At its purest, science fiction insists on a deep reality of response to the world. Far from escaping into fiction, it consistently grounds itself in the most current scientific thinking. The apparatus of science fiction might be speculative – space ships, AIs, aliens, etc – but that apparatus is hung on experimentally proven fact. Given this, science fiction can be read as more direct in its engagement with reality than even the most realist fiction, grounded as it is in an absolute, exclusive obsession with the root structures of the world.

So where does that leave my metafictional take on genre? For one, I think it helps create a way of distinguishing between fantasy and science fiction, rooted not so much in genre trappings (if the protagonist flies by space ship it must be sf, if by dragon fantasy) but rather in approaches to reality. Fiction steps into fantasy when it bends reality to its own ends; but it becomes science fiction when it refuses that consolation, instead taking an entirely rigorous approach to reality as a grounding base for the wildest narrative mayhem.

But if I had a time machine I might pop back to the bar and point out that on one very important level SF remains metafiction, insisting as it does on an extrapolation from, rather than a direct reflection of, current scientific thinking. It asks ‘given that the world is like this – what might we become?’ – stepping out of direct realism into the most self-aware, highly imaginative speculation as it does so.

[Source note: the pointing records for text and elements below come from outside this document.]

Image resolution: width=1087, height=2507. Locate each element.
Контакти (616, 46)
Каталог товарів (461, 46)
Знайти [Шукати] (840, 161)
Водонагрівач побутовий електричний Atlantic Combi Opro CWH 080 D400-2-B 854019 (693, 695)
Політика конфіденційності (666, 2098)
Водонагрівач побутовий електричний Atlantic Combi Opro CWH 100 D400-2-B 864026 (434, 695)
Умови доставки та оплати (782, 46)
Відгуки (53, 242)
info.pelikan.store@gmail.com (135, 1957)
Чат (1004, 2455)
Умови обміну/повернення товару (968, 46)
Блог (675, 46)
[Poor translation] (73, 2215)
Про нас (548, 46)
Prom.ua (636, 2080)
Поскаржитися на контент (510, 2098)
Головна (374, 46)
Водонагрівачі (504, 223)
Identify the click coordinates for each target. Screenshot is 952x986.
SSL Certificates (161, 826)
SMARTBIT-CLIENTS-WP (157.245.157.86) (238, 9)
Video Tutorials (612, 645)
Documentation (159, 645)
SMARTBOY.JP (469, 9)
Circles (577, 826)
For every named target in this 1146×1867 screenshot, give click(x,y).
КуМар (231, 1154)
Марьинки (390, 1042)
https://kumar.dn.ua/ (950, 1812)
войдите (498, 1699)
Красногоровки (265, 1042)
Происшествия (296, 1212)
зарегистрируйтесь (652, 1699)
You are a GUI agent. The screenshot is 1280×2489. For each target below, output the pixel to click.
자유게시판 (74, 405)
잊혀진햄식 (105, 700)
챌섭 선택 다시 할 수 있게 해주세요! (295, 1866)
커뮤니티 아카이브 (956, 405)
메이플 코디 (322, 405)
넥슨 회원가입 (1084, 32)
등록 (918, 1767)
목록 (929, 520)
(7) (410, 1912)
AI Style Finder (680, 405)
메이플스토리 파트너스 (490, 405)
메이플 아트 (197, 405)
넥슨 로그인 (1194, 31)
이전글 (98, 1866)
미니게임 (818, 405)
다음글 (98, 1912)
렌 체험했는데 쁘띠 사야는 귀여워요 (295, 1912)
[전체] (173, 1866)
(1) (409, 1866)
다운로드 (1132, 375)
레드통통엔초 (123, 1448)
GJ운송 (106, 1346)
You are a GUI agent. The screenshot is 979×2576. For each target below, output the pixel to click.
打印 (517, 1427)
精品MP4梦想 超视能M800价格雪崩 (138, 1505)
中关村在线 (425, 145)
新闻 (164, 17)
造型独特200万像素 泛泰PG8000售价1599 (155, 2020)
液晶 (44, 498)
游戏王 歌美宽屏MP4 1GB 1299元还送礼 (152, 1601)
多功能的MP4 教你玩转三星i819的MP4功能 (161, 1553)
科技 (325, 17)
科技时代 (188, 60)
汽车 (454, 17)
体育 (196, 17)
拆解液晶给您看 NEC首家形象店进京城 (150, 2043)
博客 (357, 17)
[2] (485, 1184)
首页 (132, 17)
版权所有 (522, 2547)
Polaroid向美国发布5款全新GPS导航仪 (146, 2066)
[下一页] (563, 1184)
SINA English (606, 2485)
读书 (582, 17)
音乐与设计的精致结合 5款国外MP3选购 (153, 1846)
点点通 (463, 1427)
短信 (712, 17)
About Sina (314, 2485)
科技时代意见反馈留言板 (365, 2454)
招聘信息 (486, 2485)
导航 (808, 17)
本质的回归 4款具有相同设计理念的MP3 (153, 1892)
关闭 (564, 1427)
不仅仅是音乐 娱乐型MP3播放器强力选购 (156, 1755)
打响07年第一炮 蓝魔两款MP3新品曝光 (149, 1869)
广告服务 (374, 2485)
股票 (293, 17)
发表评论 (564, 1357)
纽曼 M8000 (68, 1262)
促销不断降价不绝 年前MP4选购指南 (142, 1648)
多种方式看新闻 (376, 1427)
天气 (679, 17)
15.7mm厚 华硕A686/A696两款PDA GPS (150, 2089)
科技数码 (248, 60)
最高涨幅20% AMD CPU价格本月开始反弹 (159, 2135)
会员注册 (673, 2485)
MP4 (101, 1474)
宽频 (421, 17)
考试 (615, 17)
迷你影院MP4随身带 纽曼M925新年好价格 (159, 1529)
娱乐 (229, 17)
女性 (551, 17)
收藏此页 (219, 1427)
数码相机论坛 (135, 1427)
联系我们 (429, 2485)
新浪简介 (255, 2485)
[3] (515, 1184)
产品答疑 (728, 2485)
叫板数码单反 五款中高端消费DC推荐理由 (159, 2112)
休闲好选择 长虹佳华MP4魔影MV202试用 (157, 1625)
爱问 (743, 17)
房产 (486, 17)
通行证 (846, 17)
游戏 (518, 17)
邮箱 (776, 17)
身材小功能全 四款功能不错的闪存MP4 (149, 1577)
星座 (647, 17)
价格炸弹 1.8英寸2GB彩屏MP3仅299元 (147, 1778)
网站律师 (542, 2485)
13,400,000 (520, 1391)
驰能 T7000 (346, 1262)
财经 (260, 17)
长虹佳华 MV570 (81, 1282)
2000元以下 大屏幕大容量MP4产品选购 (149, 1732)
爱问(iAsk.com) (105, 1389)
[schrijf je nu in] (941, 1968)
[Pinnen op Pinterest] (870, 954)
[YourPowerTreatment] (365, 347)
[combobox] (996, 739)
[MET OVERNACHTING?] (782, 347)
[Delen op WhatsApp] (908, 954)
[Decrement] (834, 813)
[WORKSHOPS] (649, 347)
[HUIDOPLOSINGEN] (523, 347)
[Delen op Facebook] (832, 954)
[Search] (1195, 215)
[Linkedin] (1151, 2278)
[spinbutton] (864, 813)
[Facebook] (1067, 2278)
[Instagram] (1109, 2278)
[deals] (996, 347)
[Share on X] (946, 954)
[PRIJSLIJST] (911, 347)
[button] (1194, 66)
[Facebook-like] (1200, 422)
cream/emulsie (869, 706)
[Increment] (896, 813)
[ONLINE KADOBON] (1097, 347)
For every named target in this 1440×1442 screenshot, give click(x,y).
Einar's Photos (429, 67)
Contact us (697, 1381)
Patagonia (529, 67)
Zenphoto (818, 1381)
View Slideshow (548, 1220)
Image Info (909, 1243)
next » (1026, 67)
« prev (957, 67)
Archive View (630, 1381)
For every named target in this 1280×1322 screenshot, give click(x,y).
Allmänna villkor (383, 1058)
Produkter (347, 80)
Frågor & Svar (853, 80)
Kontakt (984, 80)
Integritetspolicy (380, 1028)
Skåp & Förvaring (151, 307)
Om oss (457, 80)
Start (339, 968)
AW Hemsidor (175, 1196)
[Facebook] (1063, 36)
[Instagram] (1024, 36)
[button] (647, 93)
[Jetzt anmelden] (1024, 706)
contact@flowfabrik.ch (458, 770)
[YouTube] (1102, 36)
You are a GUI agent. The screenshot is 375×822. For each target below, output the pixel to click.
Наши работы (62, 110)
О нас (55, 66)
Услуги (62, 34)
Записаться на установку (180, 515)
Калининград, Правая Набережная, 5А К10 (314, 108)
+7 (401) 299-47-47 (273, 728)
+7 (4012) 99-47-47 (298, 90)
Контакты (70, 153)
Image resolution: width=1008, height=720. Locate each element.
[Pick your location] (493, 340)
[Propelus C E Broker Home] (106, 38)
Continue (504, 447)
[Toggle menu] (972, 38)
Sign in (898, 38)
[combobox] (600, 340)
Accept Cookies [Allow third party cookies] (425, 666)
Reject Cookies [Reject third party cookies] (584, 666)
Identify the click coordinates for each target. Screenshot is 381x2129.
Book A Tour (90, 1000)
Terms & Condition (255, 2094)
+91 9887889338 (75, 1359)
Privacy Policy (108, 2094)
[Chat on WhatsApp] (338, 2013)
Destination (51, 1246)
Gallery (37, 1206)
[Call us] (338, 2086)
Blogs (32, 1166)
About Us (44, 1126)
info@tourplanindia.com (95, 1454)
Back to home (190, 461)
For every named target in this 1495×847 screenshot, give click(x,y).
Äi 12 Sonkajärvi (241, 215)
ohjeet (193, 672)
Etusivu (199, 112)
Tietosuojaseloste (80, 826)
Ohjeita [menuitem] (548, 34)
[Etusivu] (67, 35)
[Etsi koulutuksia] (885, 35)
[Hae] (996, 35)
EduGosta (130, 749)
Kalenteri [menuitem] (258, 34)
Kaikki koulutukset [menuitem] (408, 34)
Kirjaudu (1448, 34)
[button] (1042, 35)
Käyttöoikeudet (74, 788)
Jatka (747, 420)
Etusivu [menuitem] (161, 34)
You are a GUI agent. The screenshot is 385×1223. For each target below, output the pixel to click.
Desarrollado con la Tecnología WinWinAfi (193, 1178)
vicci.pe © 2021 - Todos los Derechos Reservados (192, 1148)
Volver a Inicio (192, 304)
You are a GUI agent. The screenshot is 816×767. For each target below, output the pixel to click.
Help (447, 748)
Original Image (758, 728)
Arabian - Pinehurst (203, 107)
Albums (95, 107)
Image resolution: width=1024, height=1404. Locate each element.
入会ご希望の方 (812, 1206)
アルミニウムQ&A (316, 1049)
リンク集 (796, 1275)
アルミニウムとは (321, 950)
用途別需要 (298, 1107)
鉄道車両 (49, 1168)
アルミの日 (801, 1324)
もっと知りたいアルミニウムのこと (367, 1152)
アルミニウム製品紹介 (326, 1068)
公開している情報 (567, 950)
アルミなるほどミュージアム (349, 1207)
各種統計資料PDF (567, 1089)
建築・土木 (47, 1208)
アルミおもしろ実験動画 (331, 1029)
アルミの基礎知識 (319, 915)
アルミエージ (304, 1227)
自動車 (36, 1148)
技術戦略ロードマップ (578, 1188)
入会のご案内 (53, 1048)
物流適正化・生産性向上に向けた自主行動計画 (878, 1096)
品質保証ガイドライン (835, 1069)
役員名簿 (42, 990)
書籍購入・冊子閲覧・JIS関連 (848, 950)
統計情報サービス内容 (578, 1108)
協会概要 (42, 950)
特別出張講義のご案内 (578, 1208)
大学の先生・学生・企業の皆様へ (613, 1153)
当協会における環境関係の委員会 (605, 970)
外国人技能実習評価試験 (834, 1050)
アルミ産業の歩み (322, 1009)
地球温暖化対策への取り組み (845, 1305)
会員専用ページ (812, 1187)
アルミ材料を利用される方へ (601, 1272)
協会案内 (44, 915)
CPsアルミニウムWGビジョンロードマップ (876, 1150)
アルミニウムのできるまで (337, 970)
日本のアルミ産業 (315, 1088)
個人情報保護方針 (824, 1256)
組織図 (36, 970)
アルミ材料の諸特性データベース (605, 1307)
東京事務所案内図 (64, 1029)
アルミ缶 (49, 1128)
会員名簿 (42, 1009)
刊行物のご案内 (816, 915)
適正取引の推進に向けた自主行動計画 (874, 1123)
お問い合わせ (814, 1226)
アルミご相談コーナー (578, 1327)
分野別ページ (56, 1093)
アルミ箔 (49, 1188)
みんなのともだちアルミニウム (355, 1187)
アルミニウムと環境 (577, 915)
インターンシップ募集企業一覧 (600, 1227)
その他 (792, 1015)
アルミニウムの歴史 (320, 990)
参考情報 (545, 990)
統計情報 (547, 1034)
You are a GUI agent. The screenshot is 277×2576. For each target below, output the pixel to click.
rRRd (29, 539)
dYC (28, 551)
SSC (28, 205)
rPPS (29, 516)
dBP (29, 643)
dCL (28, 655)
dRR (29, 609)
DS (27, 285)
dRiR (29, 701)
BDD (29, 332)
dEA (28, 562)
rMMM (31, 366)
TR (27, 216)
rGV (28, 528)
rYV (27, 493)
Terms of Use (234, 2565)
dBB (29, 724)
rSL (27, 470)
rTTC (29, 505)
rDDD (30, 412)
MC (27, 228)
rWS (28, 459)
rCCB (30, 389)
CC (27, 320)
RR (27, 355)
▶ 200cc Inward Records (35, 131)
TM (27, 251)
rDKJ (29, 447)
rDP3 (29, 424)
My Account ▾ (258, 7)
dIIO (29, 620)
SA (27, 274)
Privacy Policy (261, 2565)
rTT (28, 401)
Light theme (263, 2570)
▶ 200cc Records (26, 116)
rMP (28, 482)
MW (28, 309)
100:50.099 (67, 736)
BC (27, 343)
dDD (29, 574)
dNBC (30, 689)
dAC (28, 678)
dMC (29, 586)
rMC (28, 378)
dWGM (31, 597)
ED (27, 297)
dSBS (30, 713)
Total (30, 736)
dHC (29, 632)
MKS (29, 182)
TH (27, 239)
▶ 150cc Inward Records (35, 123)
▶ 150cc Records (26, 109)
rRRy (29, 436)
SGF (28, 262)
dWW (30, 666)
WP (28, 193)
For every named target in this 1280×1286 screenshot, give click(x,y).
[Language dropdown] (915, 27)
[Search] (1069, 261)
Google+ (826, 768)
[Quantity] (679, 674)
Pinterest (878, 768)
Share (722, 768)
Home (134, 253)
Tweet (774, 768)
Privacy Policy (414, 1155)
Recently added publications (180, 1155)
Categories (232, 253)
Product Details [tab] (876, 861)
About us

Oh, and for the sake of comparison, here’s someone who refuses to extrapolate from science into tomorrow, finding meaning instead in its intersections with the directly lived world – the wonderful scientist-poet Rebecca Elson. Her single collection, ‘A Responsibility to Awe’, is magnificent, not so much for her poems (which are nonetheless excellent) but for the marvellous sequence of extracts from her notebooks, where the cosmic is interwoven with the quotidian to stunning effect. She died young; a major loss.